Generic Marketing Services, Inc. (“Generic Marketing Services”) was incorporated on July 19, 2007 under the laws of the State of Nevada.  The company was incorporated as a subsidiary of Basic Services, Inc. (“Basic Services”), a Nevada corporation.   On December 31, 2007, Basic Services decided to spin off its subsidiary.  On October 8, 2008, Generic Marketing Services filed a Certificate of Amendment to its Articles of Incorporation with the Nevada Secretary of State to change its corporate name from Generic Marketing Services, Inc. to “Total Nutraceutical Solutions, Inc.” (“TNS” or the “Company”).  The Company engages in the distribution of organic nutraceutical products in the United States of America.


Formation of a joint venture


On March 26, 2010 the Company entered into a Profit Sharing Agreement or Direct Marketing Affiliates Project (DMAP) with American Charter & Marketing LLC (ACM) and Delta Group Investments Limited (DGI), with the primary focus of undertaking a direct mail marketing campaign designed to sell nutraceutical products developed and manufactured by the Company.  The Company will act as Managing Affiliate.  DGI will provide $300,000 in the form of a loan, as starting capital for the project (see Note 5), which is guaranteed by the Company.   The financial results of the DMAP are consolidated into these financial statements.  The net profits of the DMAP project will be shared with 25% going to the Company, 25% to DGI, 25% to ACM and 25% as a return on the initial loan.  The DMAP project is to be in effect for three (3) years from date of execution.  The DMAP agreement contains an option to convert profits into shares of the Company’s restricted common stock.  Certain administrative expenses incurred by the Company were reimbursed by the DMAP and are classified on the Consolidated Statement of Operations as administrative expenses.  The amount of reimbursed expenses was approximately $2,000 for the three months ending September 30, 2010 and $14,000 for the nine months ending September 30, 2010.  This agreement is accounted for in accordance with Topic 525.

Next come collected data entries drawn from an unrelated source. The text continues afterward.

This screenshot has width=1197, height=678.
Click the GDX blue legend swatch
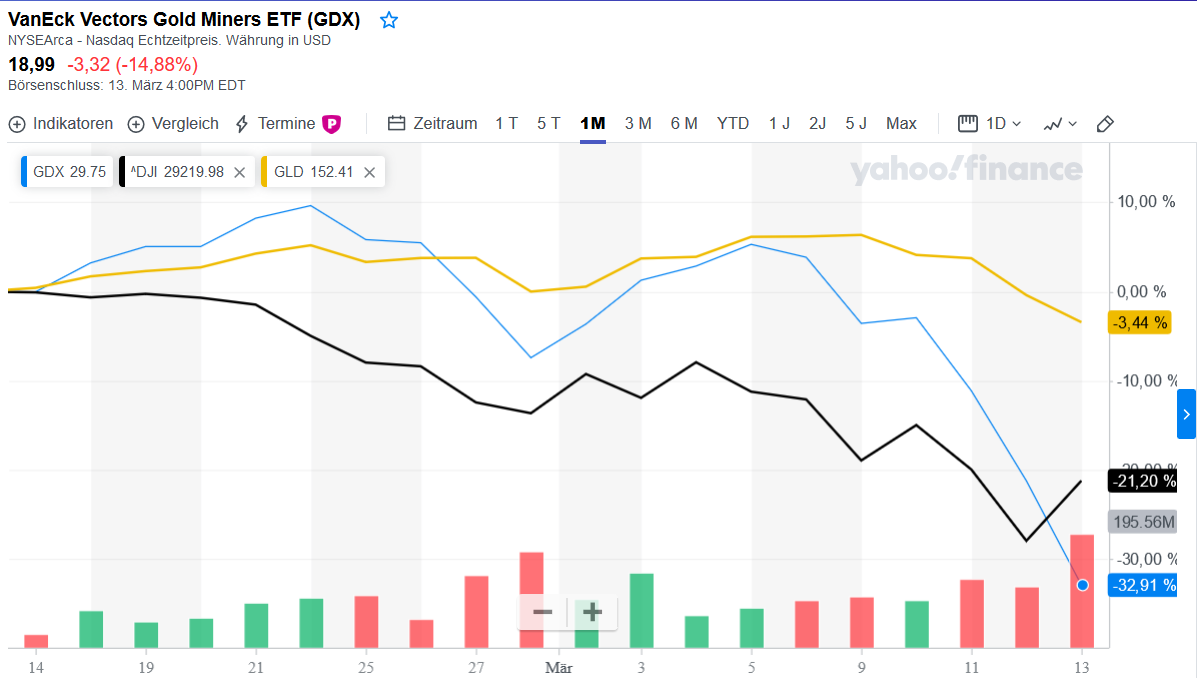pyautogui.click(x=25, y=172)
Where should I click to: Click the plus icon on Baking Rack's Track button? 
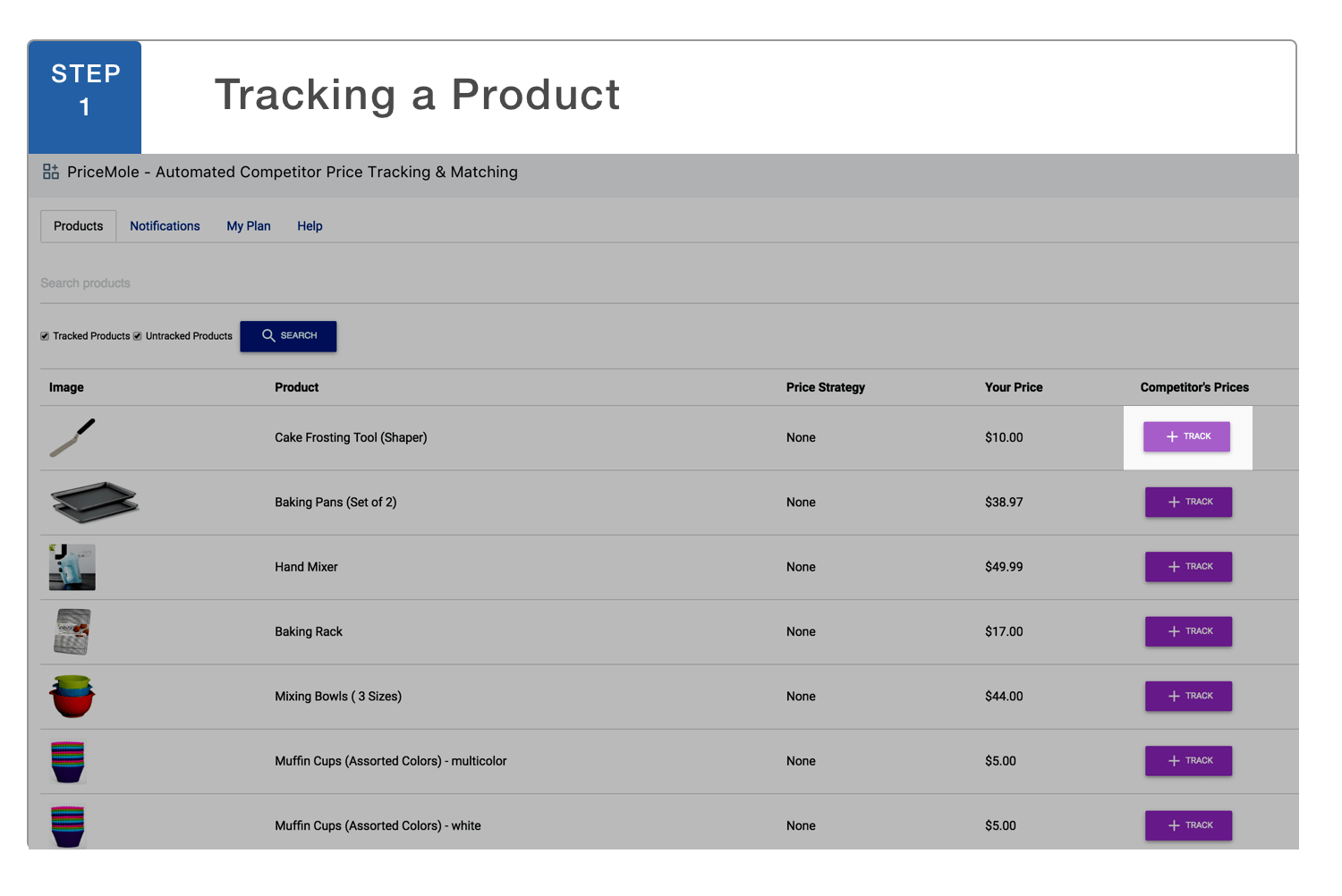(1173, 631)
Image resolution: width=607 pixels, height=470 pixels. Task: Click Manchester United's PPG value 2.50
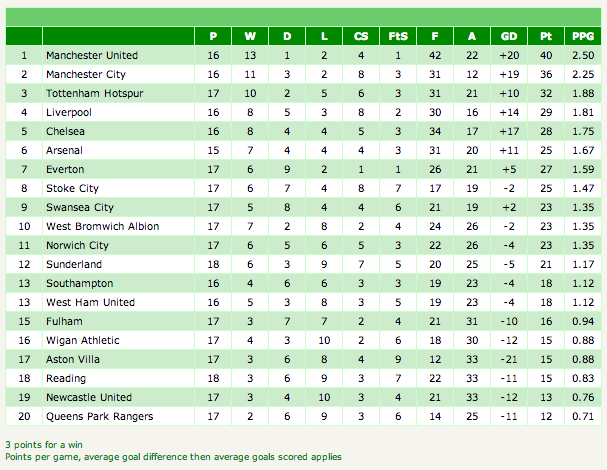(x=583, y=55)
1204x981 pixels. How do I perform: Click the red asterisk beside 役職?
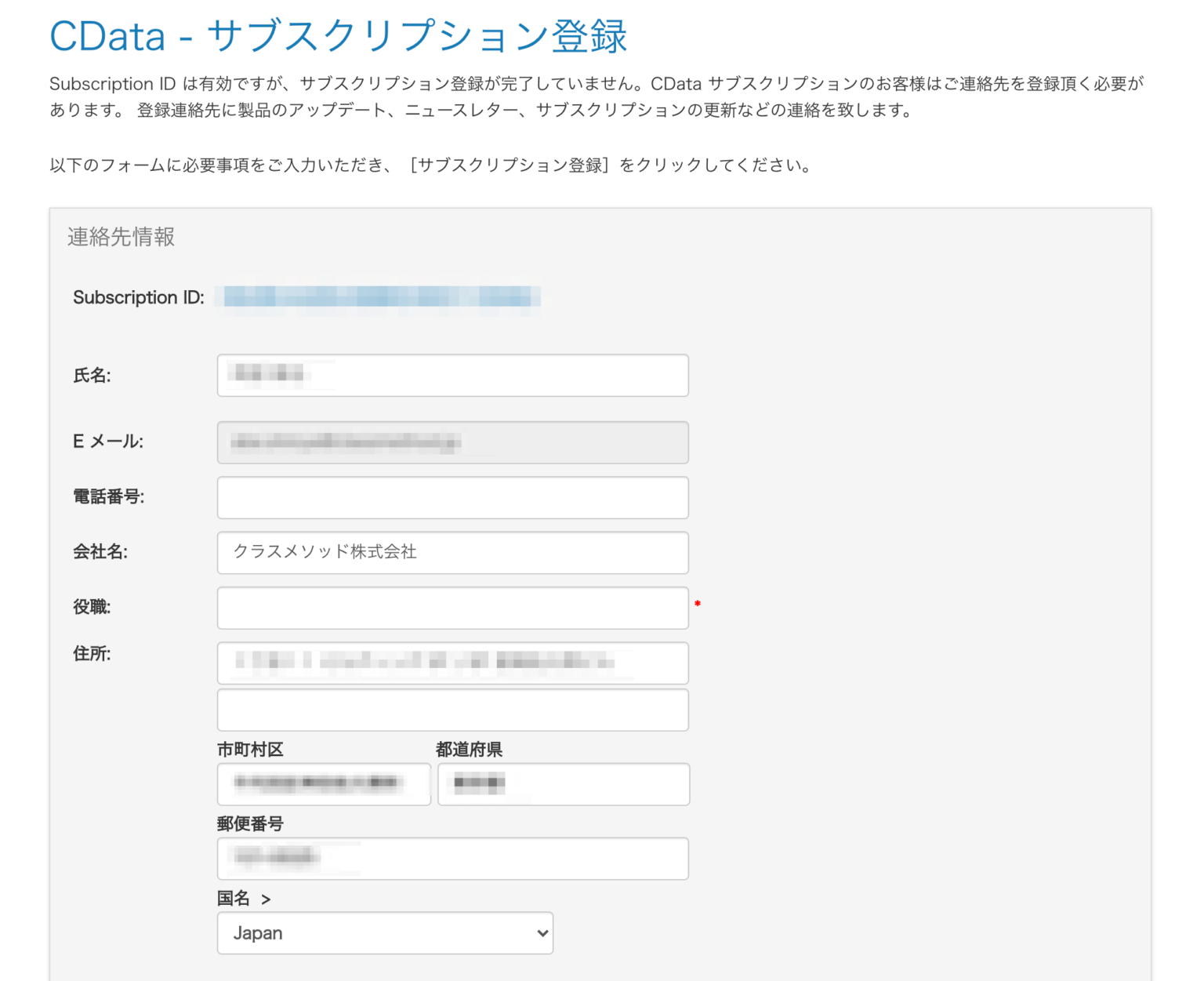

NOTE 2 - SUMMARY OF SIGNIFICANT ACCOUNTING POLICIES


Basis of presentation


The accompanying consolidated unaudited interim financial statements and related notes have been prepared in accordance with accounting principles generally accepted in the United States of America (“U.S. GAAP”) for interim financial information, and with the rules and regulations of the United States Securities and Exchange Commission (“SEC”) to Form 10-Q and Article 8 of Regulation S-X.  Accordingly, they do not include all of the information and footnotes required by U.S. GAAP for complete financial statements.  The unaudited interim financial statements furnished reflect all adjustments (consisting of normal recurring accruals) which are, in the opinion of management, necessary to a fair statement of the results for the interim periods presented.  Unaudited interim results are not necessarily indicative of the results for the full year.  These unaudited interim financial statements should be read in conjunction with the financial statements of the Company for the year ended December 31, 2009 and notes thereto contained in the information as part of the Company’s Annual Report on Form 10-K filed with the SEC on April 15, 2010.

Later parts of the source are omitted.